Records shown:

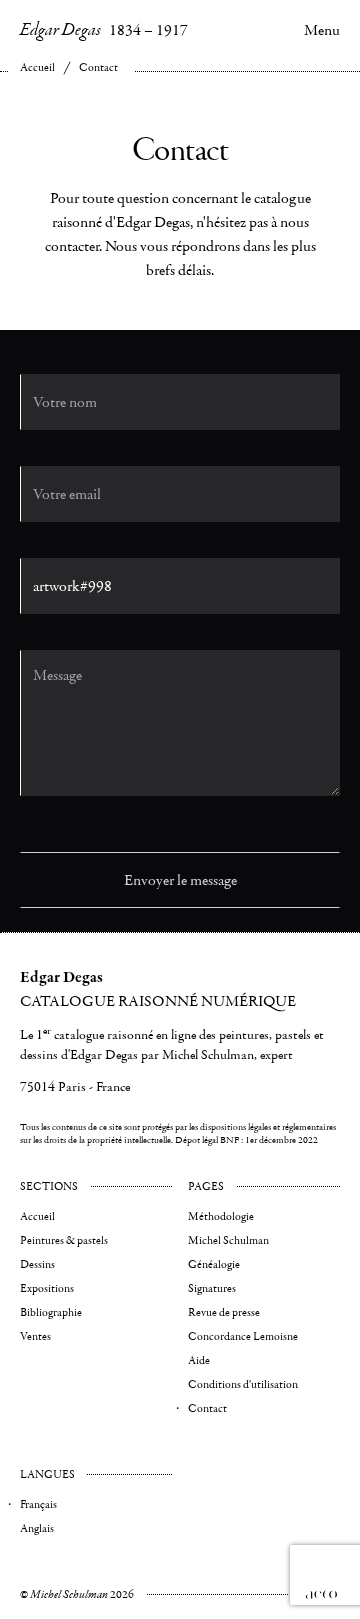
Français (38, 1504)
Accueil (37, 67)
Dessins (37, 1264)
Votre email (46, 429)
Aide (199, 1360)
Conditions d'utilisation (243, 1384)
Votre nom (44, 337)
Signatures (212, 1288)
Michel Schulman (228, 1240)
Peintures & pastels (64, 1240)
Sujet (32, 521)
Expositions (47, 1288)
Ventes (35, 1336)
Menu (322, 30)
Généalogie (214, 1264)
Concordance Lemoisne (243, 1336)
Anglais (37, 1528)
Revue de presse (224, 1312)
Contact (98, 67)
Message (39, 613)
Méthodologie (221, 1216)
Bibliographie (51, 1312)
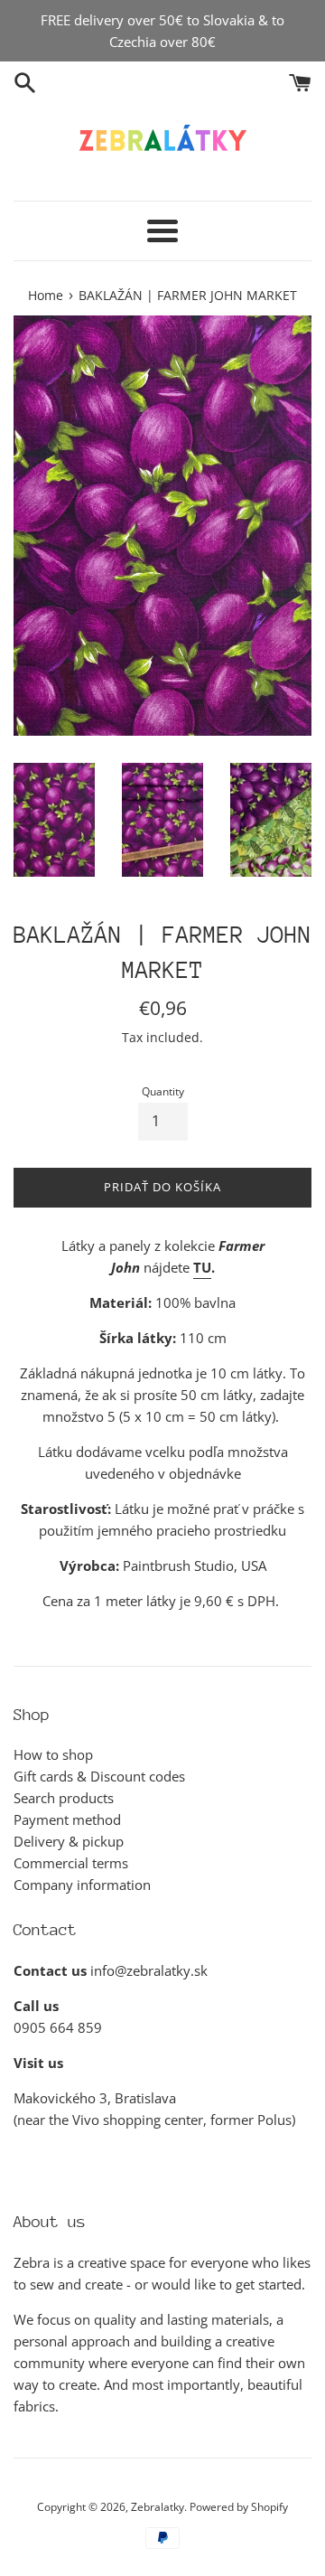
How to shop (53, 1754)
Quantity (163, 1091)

Problem requirements: Would you output the data above exactly as written, but with no images?

Response box:
Français (38, 1504)
Accueil (37, 67)
Dessins (37, 1264)
Votre email (46, 429)
Aide (199, 1360)
Conditions d'utilisation (243, 1384)
Votre nom (44, 337)
Signatures (212, 1288)
Michel Schulman (228, 1240)
Peintures & pastels (64, 1240)
Sujet (32, 521)
Expositions (47, 1288)
Ventes (35, 1336)
Menu (322, 30)
Généalogie (214, 1264)
Concordance Lemoisne (243, 1336)
Anglais (37, 1528)
Revue de presse (224, 1312)
Contact (98, 67)
Message (39, 613)
Méthodologie (221, 1216)
Bibliographie (51, 1312)
How to shop (53, 1754)
Quantity (163, 1091)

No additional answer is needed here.